Problems ->
a) Please write out the passage of the external delivery article between "Exponential backoff with" and "out over time.", inclusive.
b) Answer these questions about the external delivery article:
(i) Which HTTP status does the receiver send on every request once its rate-limit window has run out?
(ii) What ceiling is given as an example for doubling the retry backoff?
(iii) What name does the article give the jitter approach of sleeping a random duration in the range [0, backoff]?

─── Text passage

Kafka CookbookReliabilityExternal system delivery
0 / 42 (0%)

External system delivery

In Retry and DLQ deep dive we covered retries and DLQ inside Kafka — where the failure source was our own processing logic or a neighboring service we also write to via Kafka. This is a different scenario. A shipment assignment — a courier assigned to an order — arrives from the brew.shipments.v1 topic, and Brew's courier-service must deliver it to an external HTTP receiver: the partner courier platform's webhook, a push provider, a third-party platform. The task sounds simple. In practice, this is exactly where end-to-end guarantees most often fall apart, because the external downstream lives by its own rules — its own rate limit, its own timeouts, its own security policies, and its own failure schedule.

What makes "external delivery" different

First — you have no ownership over the receiver. When you write to your own Kafka, problems are visible: a broker is down, a producer is misbehaving, retention is expiring. Here it's someone else's stack. Their app server is down. Their nginx returns 502. Their rate-limit window ran out and they're sending 429 on every request. The naive path — blind retries — ends with us finishing off an already-down downstream.

Second — HTTP has a different error model. Network timeouts and drops are one thing. 5xx from the server is another (it's alive but can't cope). 4xx is a third category (it's alive, you're wrong). Treating all of this as "failed" indiscriminately is wrong, because retrying 4xx is pointless — the receiver already said our payload is bad. You can knock for six months and it won't get better.

Third — the attack surface. A webhook accepts requests from anywhere. To prevent the partner platform from getting someone else's shipment assignments (and to prevent us from consuming someone else's), we introduce signatures. To prevent the receiver from repeating the same operation on retry — we introduce idempotency. This isn't "extra sugar"; it's basic integration hygiene.

Fourth — backpressure. If the receiver is down and messages are flowing into Kafka at thousands per second — we must not make thousands of attempts per second. We need to slow down. And this is where PauseFetchPartitions becomes useful for the first time.

Below, each of the four in order.

Exponential backoff with jitter

The standard retry pattern: first attempt — almost immediately, second — after 200 ms, third — 400, fourth — 800. Double until you hit the ceiling (say, 5 seconds). Why double — to avoid hammering an alive-but-slow downstream. If it can't respond within 200 ms, give it a second.

But pure doubling creates another problem. Imagine a thousand of our instances all seeing the same failure at the same time. They all start retrying at 200 ms. Then 400. Then 800. The result is a synchronized herd — it hits the downstream in waves. The cure is jitter. Instead of "sleep exactly backoff" — "sleep a random duration in the range [0, backoff]" (this is full-jitter per AWS). The herd scatters, load spreads out over time.

In our courier it looks like this:

go
backoff := c.initialBackoff
for attempt := 1; attempt <= c.maxAttempts; attempt++ {
    status, err := c.send(ctx, r)
    if err == nil {
        return ..., nil
    }
    if errors.Is(err, errPermanent) {
        return ..., err
    }
    sleep := time.Duration(rand.Int64N(int64(backoff)))

──────
─── Information supplied

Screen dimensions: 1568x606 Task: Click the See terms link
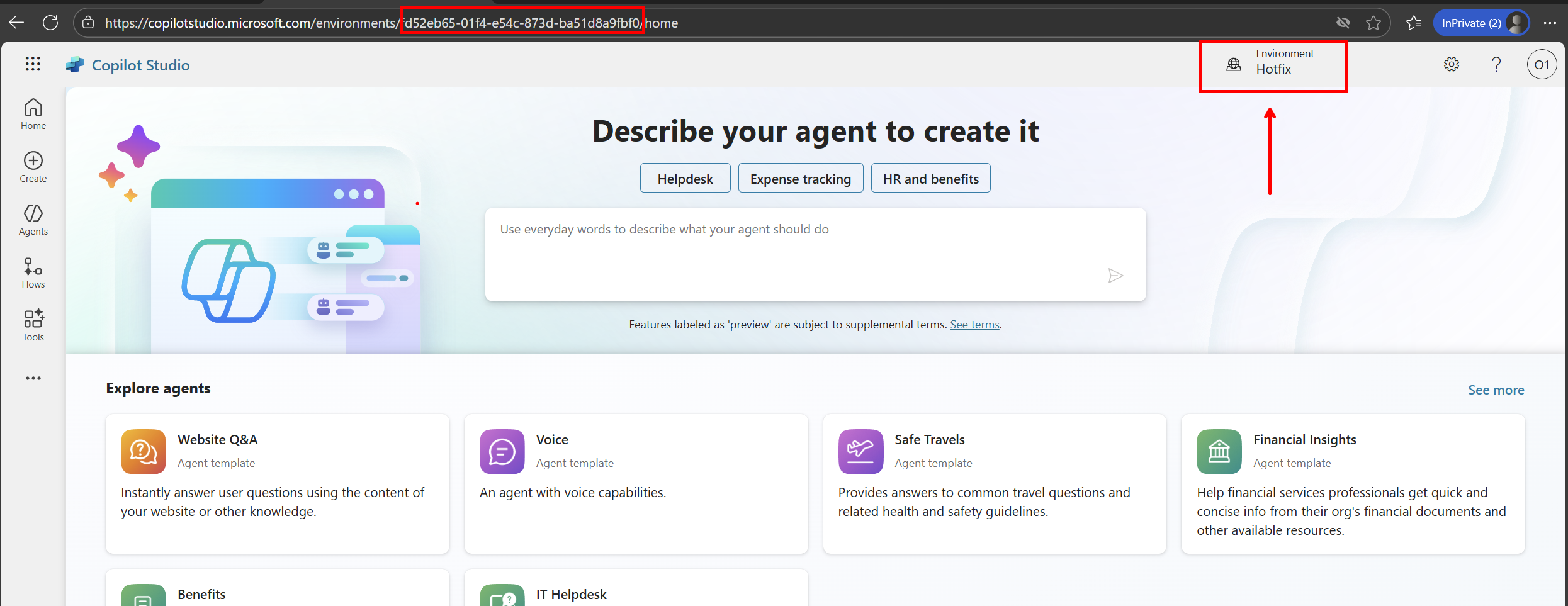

──────

Answers ->
a)
Exponential backoff with jitter

The standard retry pattern: first attempt — almost immediately, second — after 200 ms, third — 400, fourth — 800. Double until you hit the ceiling (say, 5 seconds). Why double — to avoid hammering an alive-but-slow downstream. If it can't respond within 200 ms, give it a second.

But pure doubling creates another problem. Imagine a thousand of our instances all seeing the same failure at the same time. They all start retrying at 200 ms. Then 400. Then 800. The result is a synchronized herd — it hits the downstream in waves. The cure is jitter. Instead of "sleep exactly backoff" — "sleep a random duration in the range [0, backoff]" (this is full-jitter per AWS). The herd scatters, load spreads out over time.

b)
(i) 429
(ii) 5 seconds
(iii) Full-jitter (per AWS)